Israele ha anche annesso Gerusalemme Est e considera l’intera città come sua capitale. Altri 200.000 israeliani vivono in insediamenti costruiti a Gerusalemme Est che Israele considera quartieri della sua capitale. I residenti palestinesi della città subiscono sistematiche discriminazioni, rendendo loro difficile costruire nuove case o ampliare quelle esistenti.
La comunità internazionale ritiene che tutti gli insediamenti siano illegali o ostacolino la pace, poiché vengono costruiti su terre che i palestinesi rivendicano come loro Stato.
Il governo intransigente di Netanyahu è dominato dai coloni e dai loro sostenitori politici. Netanyahu ha dato al suo ministro delle finanze, Bezalel Smotrich, un ex leader dei coloni, un’autorità senza precedenti sulla politica degli insediamenti. Smotrich ha usato questa posizione per consolidare il controllo di Israele sulla Cisgiordania, spingendo avanti i piani per costruire più case negli insediamenti e legalizzare gli avamposti.

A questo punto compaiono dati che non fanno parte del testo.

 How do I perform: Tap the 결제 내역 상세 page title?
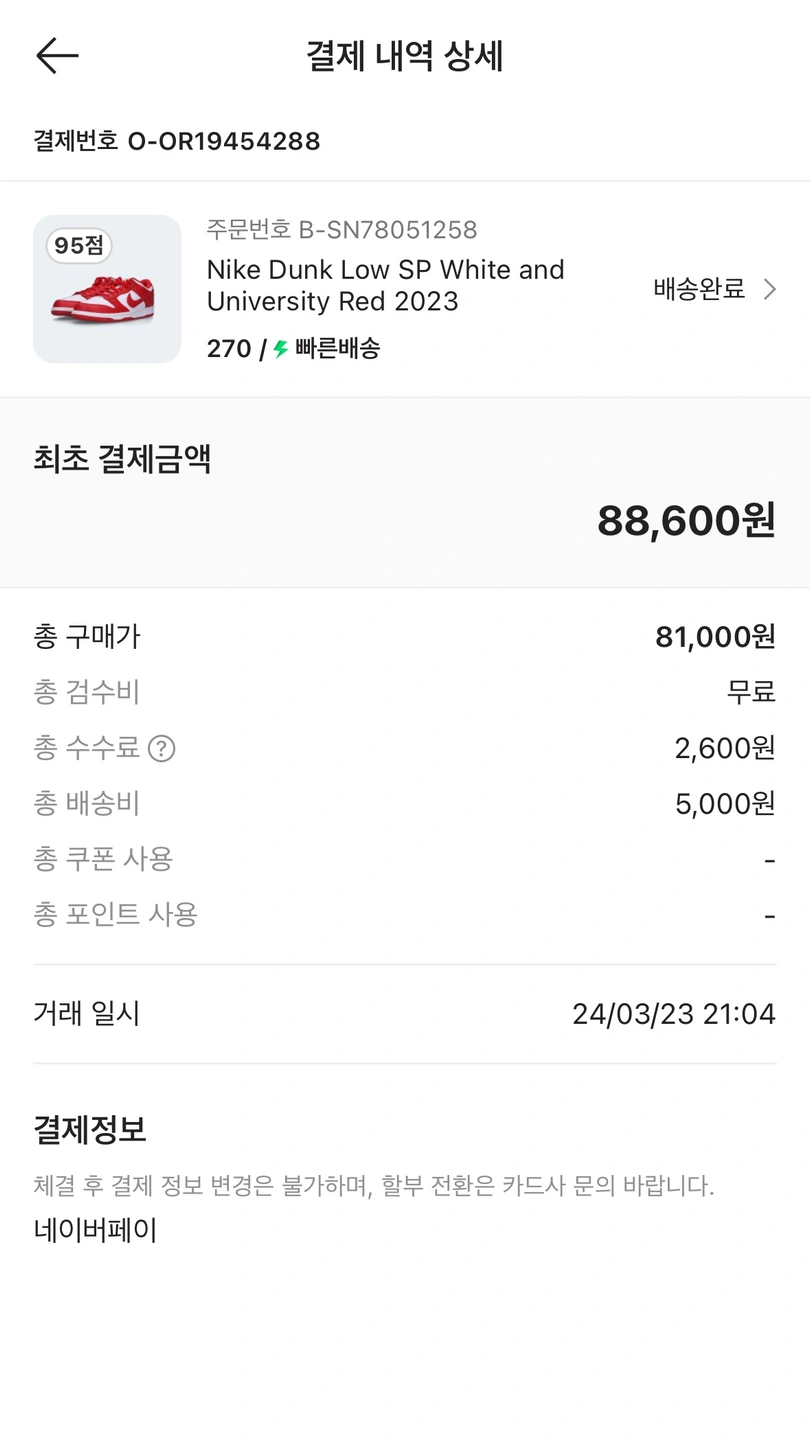click(404, 57)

Le autorità hanno recentemente approvato l’appropriazione di 12,7 chilometri quadrati (quasi 5 miglia quadrate) di terra nella valle del Giordano, un pezzo di terra strategico nel profondo della Cisgiordania, secondo una copia dell’ordine ottenuta da The Associated Press. I dati di Peace Now, il gruppo di monitoraggio, indicano che si è trattato della più grande appropriazione singola approvata dagli accordi di Oslo del 1993 all’inizio del processo di pace.